#### Exercise materials ####
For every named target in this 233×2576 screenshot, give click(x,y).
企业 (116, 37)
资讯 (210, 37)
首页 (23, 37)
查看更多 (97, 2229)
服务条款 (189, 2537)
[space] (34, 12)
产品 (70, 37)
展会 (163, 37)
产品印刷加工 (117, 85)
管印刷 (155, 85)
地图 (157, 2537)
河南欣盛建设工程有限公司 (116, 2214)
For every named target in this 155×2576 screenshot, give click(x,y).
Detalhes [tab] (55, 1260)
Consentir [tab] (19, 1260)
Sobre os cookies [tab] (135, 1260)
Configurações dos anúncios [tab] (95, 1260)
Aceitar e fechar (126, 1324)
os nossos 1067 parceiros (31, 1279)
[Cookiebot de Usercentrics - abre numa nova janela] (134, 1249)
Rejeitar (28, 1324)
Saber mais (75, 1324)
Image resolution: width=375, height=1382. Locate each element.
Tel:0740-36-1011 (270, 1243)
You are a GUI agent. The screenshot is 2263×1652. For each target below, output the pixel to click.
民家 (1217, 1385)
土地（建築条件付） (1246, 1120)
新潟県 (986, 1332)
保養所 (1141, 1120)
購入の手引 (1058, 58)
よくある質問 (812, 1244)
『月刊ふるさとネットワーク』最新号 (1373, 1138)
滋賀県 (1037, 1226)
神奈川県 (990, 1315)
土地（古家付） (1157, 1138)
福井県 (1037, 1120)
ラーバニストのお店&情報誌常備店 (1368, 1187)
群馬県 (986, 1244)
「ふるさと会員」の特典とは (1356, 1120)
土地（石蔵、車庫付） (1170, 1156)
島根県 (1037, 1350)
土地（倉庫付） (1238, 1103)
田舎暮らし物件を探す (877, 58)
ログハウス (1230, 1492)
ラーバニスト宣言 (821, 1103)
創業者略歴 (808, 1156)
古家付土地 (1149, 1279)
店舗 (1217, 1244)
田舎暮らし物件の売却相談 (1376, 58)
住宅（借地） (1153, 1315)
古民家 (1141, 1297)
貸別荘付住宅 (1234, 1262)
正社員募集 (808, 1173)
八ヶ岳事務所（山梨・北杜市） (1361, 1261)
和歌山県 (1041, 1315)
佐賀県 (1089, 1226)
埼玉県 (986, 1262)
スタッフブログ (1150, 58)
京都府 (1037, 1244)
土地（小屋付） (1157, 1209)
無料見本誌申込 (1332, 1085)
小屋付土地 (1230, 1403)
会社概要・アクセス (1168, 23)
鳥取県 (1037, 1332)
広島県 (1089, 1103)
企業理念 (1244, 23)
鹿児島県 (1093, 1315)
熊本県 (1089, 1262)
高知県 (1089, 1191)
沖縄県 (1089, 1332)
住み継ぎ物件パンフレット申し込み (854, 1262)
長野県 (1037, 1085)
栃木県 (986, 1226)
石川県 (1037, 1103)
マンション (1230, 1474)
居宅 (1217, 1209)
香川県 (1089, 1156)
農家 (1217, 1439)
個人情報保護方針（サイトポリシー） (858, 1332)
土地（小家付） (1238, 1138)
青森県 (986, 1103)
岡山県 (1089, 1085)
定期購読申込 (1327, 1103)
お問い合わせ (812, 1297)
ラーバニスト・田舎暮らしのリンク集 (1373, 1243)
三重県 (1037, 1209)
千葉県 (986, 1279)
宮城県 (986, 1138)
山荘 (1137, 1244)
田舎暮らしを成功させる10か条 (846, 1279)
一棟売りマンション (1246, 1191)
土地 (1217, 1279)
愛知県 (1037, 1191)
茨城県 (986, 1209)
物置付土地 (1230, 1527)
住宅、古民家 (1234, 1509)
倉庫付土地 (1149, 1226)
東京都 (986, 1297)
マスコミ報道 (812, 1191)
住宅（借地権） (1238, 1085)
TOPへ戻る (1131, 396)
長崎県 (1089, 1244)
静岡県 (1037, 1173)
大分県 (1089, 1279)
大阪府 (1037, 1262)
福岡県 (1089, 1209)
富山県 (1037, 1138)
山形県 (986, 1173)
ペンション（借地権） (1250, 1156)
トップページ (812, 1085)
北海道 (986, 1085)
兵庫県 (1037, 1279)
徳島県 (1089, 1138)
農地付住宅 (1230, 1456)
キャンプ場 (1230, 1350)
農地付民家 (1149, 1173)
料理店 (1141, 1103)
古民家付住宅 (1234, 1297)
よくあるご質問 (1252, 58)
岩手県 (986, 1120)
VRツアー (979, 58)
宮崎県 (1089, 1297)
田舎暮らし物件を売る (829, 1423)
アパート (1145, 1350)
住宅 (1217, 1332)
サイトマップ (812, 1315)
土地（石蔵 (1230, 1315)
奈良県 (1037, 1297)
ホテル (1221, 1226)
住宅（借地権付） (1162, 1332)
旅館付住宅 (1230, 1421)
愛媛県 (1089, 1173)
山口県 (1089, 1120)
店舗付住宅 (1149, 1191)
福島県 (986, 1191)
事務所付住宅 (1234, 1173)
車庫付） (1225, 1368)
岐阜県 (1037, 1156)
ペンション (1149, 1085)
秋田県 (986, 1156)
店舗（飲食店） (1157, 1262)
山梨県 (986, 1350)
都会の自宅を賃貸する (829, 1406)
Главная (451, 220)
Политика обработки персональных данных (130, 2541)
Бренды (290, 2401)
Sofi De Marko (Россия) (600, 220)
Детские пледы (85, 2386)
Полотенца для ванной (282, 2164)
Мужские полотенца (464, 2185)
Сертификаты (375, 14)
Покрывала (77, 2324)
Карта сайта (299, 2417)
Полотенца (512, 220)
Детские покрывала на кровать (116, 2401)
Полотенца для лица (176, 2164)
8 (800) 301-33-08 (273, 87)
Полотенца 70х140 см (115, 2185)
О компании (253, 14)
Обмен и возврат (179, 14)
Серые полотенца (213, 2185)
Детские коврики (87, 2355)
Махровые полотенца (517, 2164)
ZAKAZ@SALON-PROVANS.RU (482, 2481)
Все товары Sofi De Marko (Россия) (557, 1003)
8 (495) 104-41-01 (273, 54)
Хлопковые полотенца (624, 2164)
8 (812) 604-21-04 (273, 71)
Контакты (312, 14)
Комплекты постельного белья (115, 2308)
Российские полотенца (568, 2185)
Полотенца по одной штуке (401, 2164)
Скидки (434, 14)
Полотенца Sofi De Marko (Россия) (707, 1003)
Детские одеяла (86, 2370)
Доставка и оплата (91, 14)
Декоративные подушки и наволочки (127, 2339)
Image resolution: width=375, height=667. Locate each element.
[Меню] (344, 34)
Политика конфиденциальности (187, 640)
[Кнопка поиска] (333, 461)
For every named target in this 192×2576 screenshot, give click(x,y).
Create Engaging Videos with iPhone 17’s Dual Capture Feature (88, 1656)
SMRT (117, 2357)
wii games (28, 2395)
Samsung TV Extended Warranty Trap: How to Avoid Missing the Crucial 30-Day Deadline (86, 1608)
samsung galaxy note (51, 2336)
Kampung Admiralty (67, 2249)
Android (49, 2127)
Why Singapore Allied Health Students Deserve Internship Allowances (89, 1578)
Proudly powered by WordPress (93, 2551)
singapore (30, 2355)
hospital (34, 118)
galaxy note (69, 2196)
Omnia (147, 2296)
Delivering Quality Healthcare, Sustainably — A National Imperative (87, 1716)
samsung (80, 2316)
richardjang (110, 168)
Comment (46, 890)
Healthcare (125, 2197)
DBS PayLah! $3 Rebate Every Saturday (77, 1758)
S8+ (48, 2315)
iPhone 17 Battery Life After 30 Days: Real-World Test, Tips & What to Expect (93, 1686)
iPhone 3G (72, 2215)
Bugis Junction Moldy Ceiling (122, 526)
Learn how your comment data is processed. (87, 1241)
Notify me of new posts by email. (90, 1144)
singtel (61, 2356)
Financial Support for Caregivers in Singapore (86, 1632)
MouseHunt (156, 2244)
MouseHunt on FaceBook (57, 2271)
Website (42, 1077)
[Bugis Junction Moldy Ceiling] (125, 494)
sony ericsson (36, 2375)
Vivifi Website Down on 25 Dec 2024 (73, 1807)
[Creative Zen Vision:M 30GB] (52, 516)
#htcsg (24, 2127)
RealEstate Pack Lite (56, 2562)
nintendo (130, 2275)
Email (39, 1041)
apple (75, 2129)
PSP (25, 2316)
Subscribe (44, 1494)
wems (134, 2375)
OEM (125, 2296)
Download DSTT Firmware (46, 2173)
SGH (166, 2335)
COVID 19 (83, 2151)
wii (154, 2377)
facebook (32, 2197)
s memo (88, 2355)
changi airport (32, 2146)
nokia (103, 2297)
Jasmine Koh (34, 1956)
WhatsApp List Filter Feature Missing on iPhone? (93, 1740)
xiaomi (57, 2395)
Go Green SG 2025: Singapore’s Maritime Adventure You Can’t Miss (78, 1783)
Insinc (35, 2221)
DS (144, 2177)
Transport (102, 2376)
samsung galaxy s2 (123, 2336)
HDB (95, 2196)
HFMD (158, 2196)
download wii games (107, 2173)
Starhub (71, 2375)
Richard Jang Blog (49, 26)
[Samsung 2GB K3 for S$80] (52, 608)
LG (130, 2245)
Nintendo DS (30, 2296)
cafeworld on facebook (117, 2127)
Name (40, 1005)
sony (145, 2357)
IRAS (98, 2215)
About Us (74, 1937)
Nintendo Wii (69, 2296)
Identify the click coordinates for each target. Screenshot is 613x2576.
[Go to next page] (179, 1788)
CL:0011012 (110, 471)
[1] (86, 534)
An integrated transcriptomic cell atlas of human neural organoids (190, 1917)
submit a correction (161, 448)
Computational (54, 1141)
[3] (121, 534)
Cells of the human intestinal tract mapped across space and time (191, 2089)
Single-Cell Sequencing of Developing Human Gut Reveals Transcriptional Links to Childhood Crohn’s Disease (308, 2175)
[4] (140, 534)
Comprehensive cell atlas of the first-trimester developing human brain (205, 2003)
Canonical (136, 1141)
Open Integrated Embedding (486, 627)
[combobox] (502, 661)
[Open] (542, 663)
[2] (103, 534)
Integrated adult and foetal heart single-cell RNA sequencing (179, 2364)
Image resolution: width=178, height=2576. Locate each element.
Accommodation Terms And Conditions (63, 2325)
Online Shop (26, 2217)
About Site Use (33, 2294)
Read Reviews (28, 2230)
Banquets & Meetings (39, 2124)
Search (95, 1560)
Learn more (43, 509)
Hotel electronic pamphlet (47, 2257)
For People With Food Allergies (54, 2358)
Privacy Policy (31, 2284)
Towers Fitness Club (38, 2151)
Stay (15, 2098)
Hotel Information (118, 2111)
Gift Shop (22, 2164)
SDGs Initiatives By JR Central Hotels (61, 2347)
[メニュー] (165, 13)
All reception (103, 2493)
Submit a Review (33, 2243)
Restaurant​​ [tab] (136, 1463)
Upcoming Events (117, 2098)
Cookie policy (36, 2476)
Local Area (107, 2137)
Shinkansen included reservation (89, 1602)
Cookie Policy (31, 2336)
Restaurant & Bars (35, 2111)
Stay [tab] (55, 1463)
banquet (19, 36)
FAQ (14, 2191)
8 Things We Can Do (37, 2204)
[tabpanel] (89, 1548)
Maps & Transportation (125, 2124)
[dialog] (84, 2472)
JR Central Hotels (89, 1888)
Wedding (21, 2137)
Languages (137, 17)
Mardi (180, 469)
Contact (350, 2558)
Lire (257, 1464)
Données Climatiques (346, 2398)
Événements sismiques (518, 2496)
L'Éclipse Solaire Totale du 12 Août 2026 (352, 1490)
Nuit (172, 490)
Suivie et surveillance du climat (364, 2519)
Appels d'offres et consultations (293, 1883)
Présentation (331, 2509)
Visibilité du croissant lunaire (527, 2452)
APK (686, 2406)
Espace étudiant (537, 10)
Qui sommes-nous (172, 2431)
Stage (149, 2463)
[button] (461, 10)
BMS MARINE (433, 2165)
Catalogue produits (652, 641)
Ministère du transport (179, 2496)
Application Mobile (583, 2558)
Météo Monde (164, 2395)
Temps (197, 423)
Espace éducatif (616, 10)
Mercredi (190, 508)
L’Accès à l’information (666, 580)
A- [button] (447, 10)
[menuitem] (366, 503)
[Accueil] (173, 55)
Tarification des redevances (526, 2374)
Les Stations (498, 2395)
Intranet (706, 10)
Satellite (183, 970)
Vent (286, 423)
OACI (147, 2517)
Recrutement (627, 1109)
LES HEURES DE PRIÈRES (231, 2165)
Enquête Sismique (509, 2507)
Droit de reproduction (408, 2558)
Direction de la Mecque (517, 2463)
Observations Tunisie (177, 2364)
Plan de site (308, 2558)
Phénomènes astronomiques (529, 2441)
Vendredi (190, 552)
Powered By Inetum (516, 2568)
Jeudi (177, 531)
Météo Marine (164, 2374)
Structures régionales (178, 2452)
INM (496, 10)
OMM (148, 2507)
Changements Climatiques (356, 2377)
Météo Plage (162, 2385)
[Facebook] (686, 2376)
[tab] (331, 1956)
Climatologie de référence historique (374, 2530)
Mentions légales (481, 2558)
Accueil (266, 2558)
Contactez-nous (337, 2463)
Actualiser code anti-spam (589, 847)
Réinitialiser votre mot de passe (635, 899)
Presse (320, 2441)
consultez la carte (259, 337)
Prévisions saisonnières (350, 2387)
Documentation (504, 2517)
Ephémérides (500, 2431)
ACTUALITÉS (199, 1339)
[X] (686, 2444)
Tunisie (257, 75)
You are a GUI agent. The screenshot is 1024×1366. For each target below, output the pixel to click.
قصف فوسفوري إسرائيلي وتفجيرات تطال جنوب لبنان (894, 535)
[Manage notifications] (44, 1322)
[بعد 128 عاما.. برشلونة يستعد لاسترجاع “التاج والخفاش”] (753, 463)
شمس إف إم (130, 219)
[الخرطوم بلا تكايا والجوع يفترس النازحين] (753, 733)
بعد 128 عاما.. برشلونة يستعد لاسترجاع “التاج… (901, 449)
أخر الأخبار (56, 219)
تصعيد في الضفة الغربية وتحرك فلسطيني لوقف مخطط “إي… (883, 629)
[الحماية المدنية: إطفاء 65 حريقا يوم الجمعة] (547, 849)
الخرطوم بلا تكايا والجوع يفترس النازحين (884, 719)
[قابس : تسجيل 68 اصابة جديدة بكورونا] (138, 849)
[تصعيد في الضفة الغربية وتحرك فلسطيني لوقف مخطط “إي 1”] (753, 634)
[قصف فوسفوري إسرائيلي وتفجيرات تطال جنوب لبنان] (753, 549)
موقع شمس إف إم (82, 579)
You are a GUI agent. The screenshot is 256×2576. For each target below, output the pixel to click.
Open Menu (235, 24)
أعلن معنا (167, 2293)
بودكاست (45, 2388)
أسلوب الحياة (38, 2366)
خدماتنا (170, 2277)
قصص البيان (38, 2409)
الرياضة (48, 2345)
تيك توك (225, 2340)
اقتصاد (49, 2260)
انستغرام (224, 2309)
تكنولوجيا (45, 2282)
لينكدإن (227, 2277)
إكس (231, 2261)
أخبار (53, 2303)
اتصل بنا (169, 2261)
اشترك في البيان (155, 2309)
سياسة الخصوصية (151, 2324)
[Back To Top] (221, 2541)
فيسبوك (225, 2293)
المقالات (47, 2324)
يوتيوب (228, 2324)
####
Retype, in the same exact form, the lines of the material above from the line holding "资讯 (210, 37)" through the line holding "お問い合わせ (812, 1297)".

• Answer box
资讯 (210, 37)
首页 (23, 37)
查看更多 (97, 2229)
服务条款 (189, 2537)
[space] (34, 12)
产品 (70, 37)
展会 (163, 37)
产品印刷加工 (117, 85)
管印刷 (155, 85)
地图 (157, 2537)
河南欣盛建设工程有限公司 (116, 2214)
For every named target in this 155×2576 screenshot, give click(x,y).
Detalhes [tab] (55, 1260)
Consentir [tab] (19, 1260)
Sobre os cookies [tab] (135, 1260)
Configurações dos anúncios [tab] (95, 1260)
Aceitar e fechar (126, 1324)
os nossos 1067 parceiros (31, 1279)
[Cookiebot de Usercentrics - abre numa nova janela] (134, 1249)
Rejeitar (28, 1324)
Saber mais (75, 1324)
Image resolution: width=375, height=1382. Locate each element.
Tel:0740-36-1011 (270, 1243)
You are a GUI agent. The screenshot is 2263×1652. For each target below, output the pixel to click.
民家 (1217, 1385)
土地（建築条件付） (1246, 1120)
新潟県 (986, 1332)
保養所 (1141, 1120)
購入の手引 (1058, 58)
よくある質問 (812, 1244)
『月刊ふるさとネットワーク』最新号 (1373, 1138)
滋賀県 (1037, 1226)
神奈川県 (990, 1315)
土地（古家付） (1157, 1138)
福井県 (1037, 1120)
ラーバニストのお店&情報誌常備店 (1368, 1187)
群馬県 (986, 1244)
「ふるさと会員」の特典とは (1356, 1120)
土地（石蔵、車庫付） (1170, 1156)
島根県 (1037, 1350)
土地（倉庫付） (1238, 1103)
田舎暮らし物件を探す (877, 58)
ログハウス (1230, 1492)
ラーバニスト宣言 (821, 1103)
創業者略歴 (808, 1156)
古家付土地 (1149, 1279)
店舗 (1217, 1244)
田舎暮らし物件の売却相談 (1376, 58)
住宅（借地） (1153, 1315)
古民家 (1141, 1297)
貸別荘付住宅 (1234, 1262)
正社員募集 (808, 1173)
八ヶ岳事務所（山梨・北杜市） (1361, 1261)
和歌山県 (1041, 1315)
佐賀県 (1089, 1226)
埼玉県 (986, 1262)
スタッフブログ (1150, 58)
京都府 (1037, 1244)
土地（小屋付） (1157, 1209)
無料見本誌申込 (1332, 1085)
小屋付土地 (1230, 1403)
会社概要・アクセス (1168, 23)
鳥取県 (1037, 1332)
広島県 (1089, 1103)
企業理念 (1244, 23)
鹿児島県 (1093, 1315)
熊本県 (1089, 1262)
高知県 (1089, 1191)
沖縄県 (1089, 1332)
住み継ぎ物件パンフレット申し込み (854, 1262)
長野県 (1037, 1085)
栃木県 (986, 1226)
石川県 (1037, 1103)
マンション (1230, 1474)
居宅 (1217, 1209)
香川県 (1089, 1156)
農家 (1217, 1439)
個人情報保護方針（サイトポリシー） (858, 1332)
土地（小家付） (1238, 1138)
青森県 (986, 1103)
岡山県 (1089, 1085)
定期購読申込 (1327, 1103)
お問い合わせ (812, 1297)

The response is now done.